DATA606 - Inference for Categorical Data

March 11, 2020

Announcements

We switch to Zoom next week. Look for the link on the Meetups page. I will also post it in Slack.

Presentations

5.3 Abdellah, Ait Elmouden
5.5 Devin Teran
5.13 Dmitriy Burtsev
5.29 James Williams

Example

Two scientists want to know if a certain drug is effective against high blood pressure. The first scientist wants to give the drug to 1,000 people with high blood pressure and see how many of them experience lower blood pressure levels. The second scientist wants to give the drug to 500 people with high blood pressure, and not give the drug to another 500 people with high blood pressure, and see how many in both groups experience lower blood pressure levels. Which is the better way to test this drug?

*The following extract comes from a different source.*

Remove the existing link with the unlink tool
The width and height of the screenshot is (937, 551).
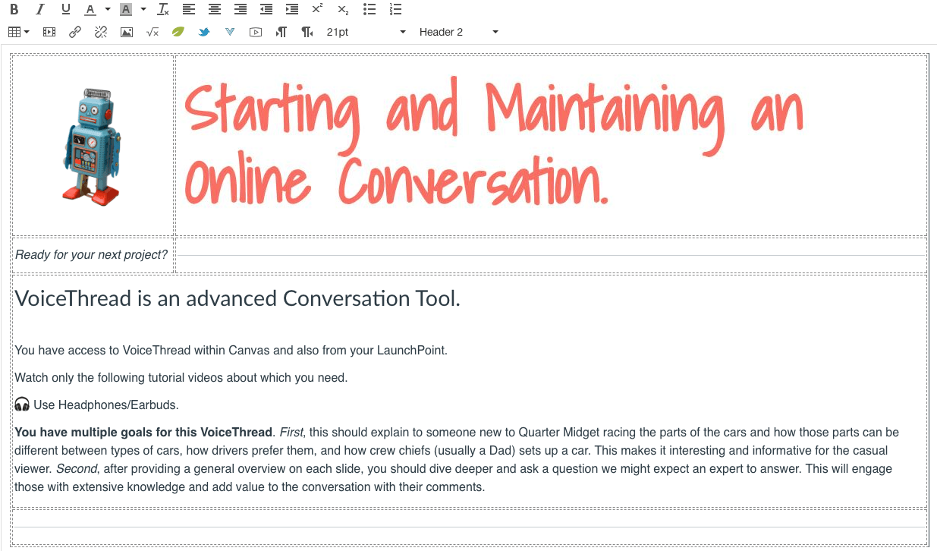click(100, 32)
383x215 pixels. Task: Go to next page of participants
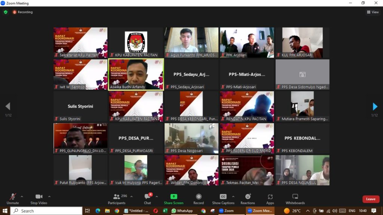tap(375, 107)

500 get the drug, 500 don’t

Survey of Americans

The GSS asks the same question, below is the distribution of responses from the 2010 survey:

Response	n
All 1000 get the drug	99
500 get the drug 500 don’t	571
Total	670

Parameter of Interest

Parameter of interest: Proportion of all Americans who have good intuition about experimental design.
\[p(population\; proportion)\]
Point estimate: Proportion of sampled Americans who have good intuition about experimental design.
\[\hat{p}(sample\; proportion)\]

Inference for a proportion

What percent of all Americans have good intuition about experimental design (i.e. would answer “500 get the drug 500 don’t?”

Using a confidence interval \[point\; estimate \pm ME\]
We know that ME = critical value x standard error of the point estimate. \[SE_{\hat{p}} = \sqrt{\frac{p(1-p)}{n}}\]

Central limit theoreom for proportions

Sample proportions will be nearly normally distributed with mean equal to the population mean, p, and standard error equal to $\sqrt{\frac{p(1-p)}{n}}$.

\[\hat { p } \sim N\left( mean=p,SE=\sqrt { \frac { p(1-p) }{ n } } \right) \]

This is true given the following conditions:

independent observations
at least 10 successes and 10 failures

Back to the Survey

571 out of 670 (85%) of Americans answered the question on experimental design correctly.
Estimate (using a 95% confidence interval) the proportion of all Americans who have good intuition about experimental design?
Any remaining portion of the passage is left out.